Entries on target coordinates:
——————————

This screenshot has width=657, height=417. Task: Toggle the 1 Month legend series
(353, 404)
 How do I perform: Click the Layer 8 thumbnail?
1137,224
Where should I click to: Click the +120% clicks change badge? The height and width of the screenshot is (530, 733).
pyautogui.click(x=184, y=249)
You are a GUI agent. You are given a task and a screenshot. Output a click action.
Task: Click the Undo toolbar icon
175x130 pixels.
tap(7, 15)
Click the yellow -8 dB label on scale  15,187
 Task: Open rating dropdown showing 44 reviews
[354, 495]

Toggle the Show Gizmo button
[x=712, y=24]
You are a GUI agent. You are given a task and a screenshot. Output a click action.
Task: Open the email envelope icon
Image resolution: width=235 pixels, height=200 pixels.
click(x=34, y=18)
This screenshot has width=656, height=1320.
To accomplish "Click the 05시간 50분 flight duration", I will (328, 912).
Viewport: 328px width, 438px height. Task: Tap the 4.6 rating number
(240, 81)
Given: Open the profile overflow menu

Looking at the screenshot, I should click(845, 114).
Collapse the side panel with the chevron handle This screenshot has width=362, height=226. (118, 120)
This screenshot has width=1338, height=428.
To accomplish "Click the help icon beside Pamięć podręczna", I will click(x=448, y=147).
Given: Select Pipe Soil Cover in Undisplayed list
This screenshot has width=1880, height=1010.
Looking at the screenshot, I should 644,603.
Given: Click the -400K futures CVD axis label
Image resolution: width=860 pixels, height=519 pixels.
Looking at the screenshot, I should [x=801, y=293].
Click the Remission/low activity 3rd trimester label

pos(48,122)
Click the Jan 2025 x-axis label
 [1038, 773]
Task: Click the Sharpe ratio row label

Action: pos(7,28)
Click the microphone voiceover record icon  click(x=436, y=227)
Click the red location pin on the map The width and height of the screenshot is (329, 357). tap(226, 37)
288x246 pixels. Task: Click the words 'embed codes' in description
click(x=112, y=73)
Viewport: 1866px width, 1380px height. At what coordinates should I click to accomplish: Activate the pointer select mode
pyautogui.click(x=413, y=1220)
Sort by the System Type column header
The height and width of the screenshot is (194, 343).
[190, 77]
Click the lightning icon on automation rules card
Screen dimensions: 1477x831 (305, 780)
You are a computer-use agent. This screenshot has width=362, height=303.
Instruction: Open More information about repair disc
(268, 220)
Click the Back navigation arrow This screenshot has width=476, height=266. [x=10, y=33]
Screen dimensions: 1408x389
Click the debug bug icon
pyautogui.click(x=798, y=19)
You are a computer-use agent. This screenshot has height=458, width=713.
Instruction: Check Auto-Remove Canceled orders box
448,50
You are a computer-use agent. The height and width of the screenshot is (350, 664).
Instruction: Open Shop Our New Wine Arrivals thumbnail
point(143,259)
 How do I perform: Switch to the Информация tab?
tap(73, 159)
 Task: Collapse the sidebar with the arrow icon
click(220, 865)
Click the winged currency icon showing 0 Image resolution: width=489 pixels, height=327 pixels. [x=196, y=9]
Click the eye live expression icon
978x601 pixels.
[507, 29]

——————————

Task objective »
Can you recast the listing above as a Markdown table with a "Row" column numbering each line and a "Line" column holding it, skipping blank lines?

Result »
| Row | Line |
|---|---|
| 1 | This screenshot has width=657, height=417. Task: Toggle the 1 Month legend series |
| 2 | (353, 404) |
| 3 |  How do I perform: Click the Layer 8 thumbnail? |
| 4 | 1137,224 |
| 5 | Where should I click to: Click the +120% clicks change badge? The height and width of the screenshot is (530, 733). |
| 6 | pyautogui.click(x=184, y=249) |
| 7 | You are a GUI agent. You are given a task and a screenshot. Output a click action. |
| 8 | Task: Click the Undo toolbar icon |
| 9 | 175x130 pixels. |
| 10 | tap(7, 15) |
| 11 | Click the yellow -8 dB label on scale  15,187 |
| 12 |  Task: Open rating dropdown showing 44 reviews |
| 13 | [354, 495] |
| 14 | Toggle the Show Gizmo button |
| 15 | [x=712, y=24] |
| 16 | You are a GUI agent. You are given a task and a screenshot. Output a click action. |
| 17 | Task: Open the email envelope icon |
| 18 | Image resolution: width=235 pixels, height=200 pixels. |
| 19 | click(x=34, y=18) |
| 20 | This screenshot has width=656, height=1320. |
| 21 | To accomplish "Click the 05시간 50분 flight duration", I will (328, 912). |
| 22 | Viewport: 328px width, 438px height. Task: Tap the 4.6 rating number |
| 23 | (240, 81) |
| 24 | Given: Open the profile overflow menu |
| 25 | Looking at the screenshot, I should click(845, 114). |
| 26 | Collapse the side panel with the chevron handle This screenshot has width=362, height=226. (118, 120) |
| 27 | This screenshot has width=1338, height=428. |
| 28 | To accomplish "Click the help icon beside Pamięć podręczna", I will click(x=448, y=147). |
| 29 | Given: Select Pipe Soil Cover in Undisplayed list |
| 30 | This screenshot has width=1880, height=1010. |
| 31 | Looking at the screenshot, I should 644,603. |
| 32 | Given: Click the -400K futures CVD axis label |
| 33 | Image resolution: width=860 pixels, height=519 pixels. |
| 34 | Looking at the screenshot, I should [x=801, y=293]. |
| 35 | Click the Remission/low activity 3rd trimester label |
| 36 | pos(48,122) |
| 37 | Click the Jan 2025 x-axis label |
| 38 |  [1038, 773] |
| 39 | Task: Click the Sharpe ratio row label |
| 40 | Action: pos(7,28) |
| 41 | Click the microphone voiceover record icon  click(x=436, y=227) |
| 42 | Click the red location pin on the map The width and height of the screenshot is (329, 357). tap(226, 37) |
| 43 | 288x246 pixels. Task: Click the words 'embed codes' in description |
| 44 | click(x=112, y=73) |
| 45 | Viewport: 1866px width, 1380px height. At what coordinates should I click to accomplish: Activate the pointer select mode |
| 46 | pyautogui.click(x=413, y=1220) |
| 47 | Sort by the System Type column header |
| 48 | The height and width of the screenshot is (194, 343). |
| 49 | [190, 77] |
| 50 | Click the lightning icon on automation rules card |
| 51 | Screen dimensions: 1477x831 (305, 780) |
| 52 | You are a computer-use agent. This screenshot has width=362, height=303. |
| 53 | Instruction: Open More information about repair disc |
| 54 | (268, 220) |
| 55 | Click the Back navigation arrow This screenshot has width=476, height=266. [x=10, y=33] |
| 56 | Screen dimensions: 1408x389 |
| 57 | Click the debug bug icon |
| 58 | pyautogui.click(x=798, y=19) |
| 59 | You are a computer-use agent. This screenshot has height=458, width=713. |
| 60 | Instruction: Check Auto-Remove Canceled orders box |
| 61 | 448,50 |
| 62 | You are a computer-use agent. The height and width of the screenshot is (350, 664). |
| 63 | Instruction: Open Shop Our New Wine Arrivals thumbnail |
| 64 | point(143,259) |
| 65 |  How do I perform: Switch to the Информация tab? |
| 66 | tap(73, 159) |
| 67 |  Task: Collapse the sidebar with the arrow icon |
| 68 | click(220, 865) |
| 69 | Click the winged currency icon showing 0 Image resolution: width=489 pixels, height=327 pixels. [x=196, y=9] |
| 70 | Click the eye live expression icon |
| 71 | 978x601 pixels. |
| 72 | [507, 29] |